Nouvelle législation «antiterroriste» précipitée au parlement canadien

Le gouvernement conservateur du Canada s'empresse de faire adopter par le Parlement de nouvelles lois renforçant les pouvoirs de police. Deux projets de loi sont prêts à être adoptés et un troisième devrait être déposé à la Chambre des communes avant Noël.

Une des nouvelles mesures, le projet de loi C-44 – Loi sur la protection du Canada contre les terroristes, a été présenté au Parlement au lendemain du double attentat contre des membres des Forces armées canadiennes perpétrés à la fin octobre. Ce projet de loi était déjà rédigé cependant avant ces événements.

Le projet de loi C-44 accordera légalement l'anonymat total aux informateurs du Service canadien du renseignement de sécurité (SCRS), faisant un crime le fait de les exposer publiquement, de les identifier ou même de leur demander de se soumettre à un contre-interrogatoire pendant une procédure judiciaire.

Le SCRS aura également l'autorisation officielle d'espionner les Canadiens à l'extérieur du pays. Bien que le SCRS effectue déjà des opérations importantes à l'étranger, le projet de loi C-44 donnera la sanction légale à ces activités, y compris à la coopération du Canada avec les États-Unis et ses autres partenaires du renseignement des Five Eyes pour espionner les Canadiens à l'étranger. Le projet de loi C-44 prévoit également que les activités du SCRS ne seront limitées par les lois d'aucun pays étranger.

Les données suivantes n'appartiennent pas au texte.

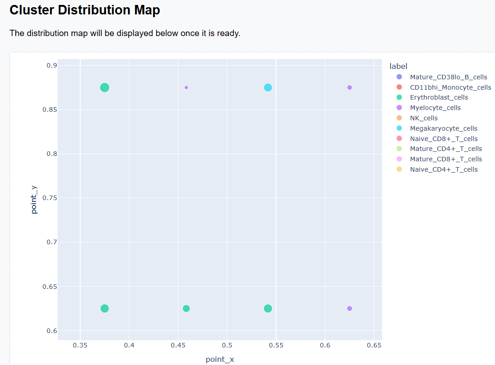
Task: Click the point_y axis title
Action: click(x=35, y=198)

À l'étape de l'étude en comité de la Chambre des communes, les députés conservateurs se sont assuré que le projet de loi C-44 ait l'examen le plus rapide qui soit. L'ensemble du processus a été conclu en quelques heures réparties sur quelques jours et il y a eu seulement six témoins appelés. Un vote final sur le projet de loi devrait avoir lieu au début de la semaine prochaine. 

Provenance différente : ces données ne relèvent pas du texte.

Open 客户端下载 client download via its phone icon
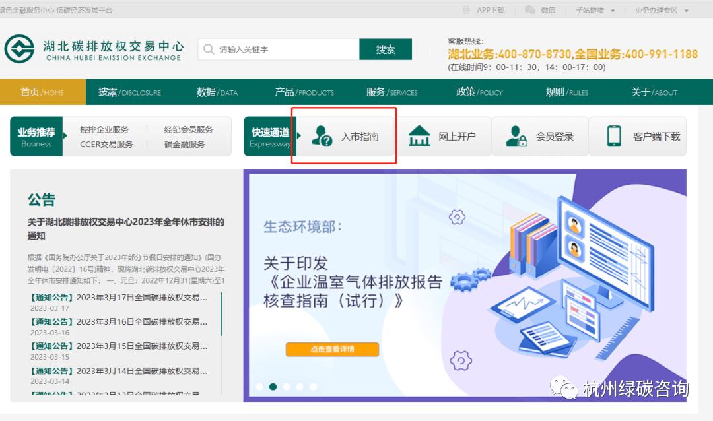 [x=613, y=136]
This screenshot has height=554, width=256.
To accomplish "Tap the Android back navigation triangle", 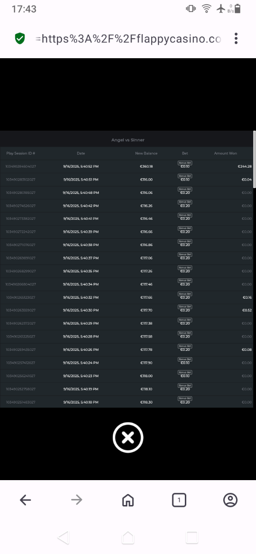I will (63, 537).
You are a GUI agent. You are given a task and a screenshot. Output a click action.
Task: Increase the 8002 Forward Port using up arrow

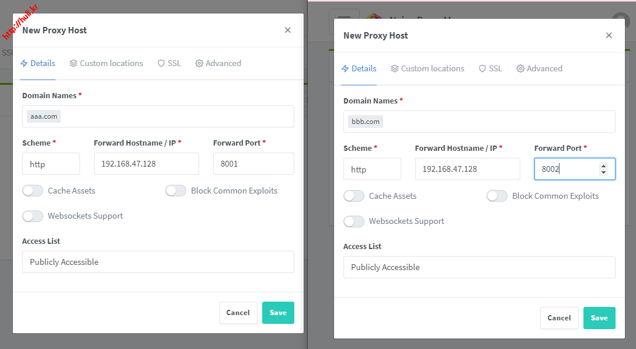[603, 166]
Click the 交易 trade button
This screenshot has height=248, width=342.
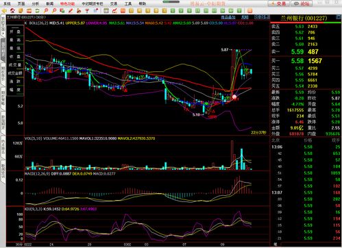tap(279, 3)
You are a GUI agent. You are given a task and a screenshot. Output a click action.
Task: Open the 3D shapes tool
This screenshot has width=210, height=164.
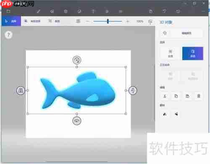pos(66,11)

Les députés de l'opposition du Parti libéral et du Nouveau Parti démocratique ont critiqué certains aspects du projet de loi, dont l'absence de toute surveillance supplémentaire des activités du SCRS, mais non pas ses objectifs essentiels. Après que les modifications mineures proposées par les parlementaires de l'opposition aient toutes été défaites, le critique du NPD en matière de sécurité publique, Randall Garrison, a dit que son parti pourrait ne pas être en mesure de voter pour le projet de loi C-44 en lecture finale.

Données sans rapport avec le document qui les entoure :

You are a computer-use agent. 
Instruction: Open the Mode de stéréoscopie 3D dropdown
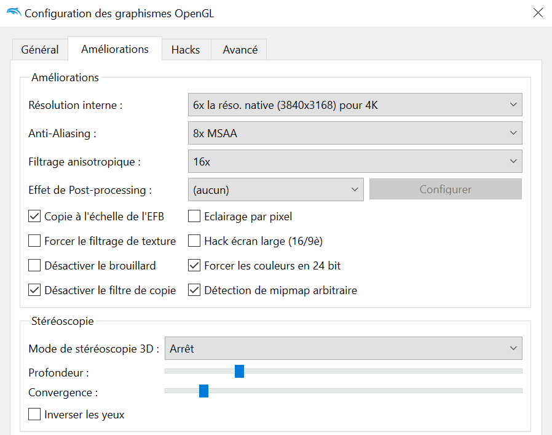click(343, 348)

Les conservateurs ont fait des pieds et des mains pour empêcher que même les critiques officiels en matière de législation puissent se faire entendre. Rompant avec la procédure normale, les députés conservateurs se sont opposés à la demande du commissaire à la protection de la vie privée, Daniel Therrien, de s'adresser au comité. Ils ont même rejeté les tentatives de voir Therrien témoigner si l'un des témoins invités à comparaître ne se présentait pas. Therrien avait l'intention de soulever ses préoccupations quant à des dispositions du projet de loi C-44 qui pourraient violer les obligations du Canada en vertu du droit international.

Par ailleurs, le gouvernement exploite le destin tragique de plusieurs jeunes qui se sont suicidés après avoir été soumis à de la cyberintimidation pour faire passer une supposée loi contre la cyberintimidation qui permettrait d'élargir considérablement les pouvoirs de la police d'accéder aux dossiers téléphoniques et Internet. Le projet de loi C-13, qui maintenant ne nécessite plus que l'approbation du Sénat et la sanction royale pour devenir loi, assouplirait en effet les restrictions de la police pour accéder aux informations des abonnés et aux métadonnées de leurs appels téléphoniques et de leurs activités en ligne.

Le gouvernement a tenté de mettre en œuvre ces pouvoirs à travers un projet de loi de surveillance en ligne précédent, hypocritement nommé Loi sur la protection des enfants contre les cyberprédateurs, mais l'opposition du public a été si forte que le projet de loi a dû être abandonné. Un autre revers pour le gouvernement est venu en juin quand la Cour suprême a statué que le droit à la vie privée des Canadiens interdisait la collecte des données personnelles téléphoniques et en ligne sans mandat.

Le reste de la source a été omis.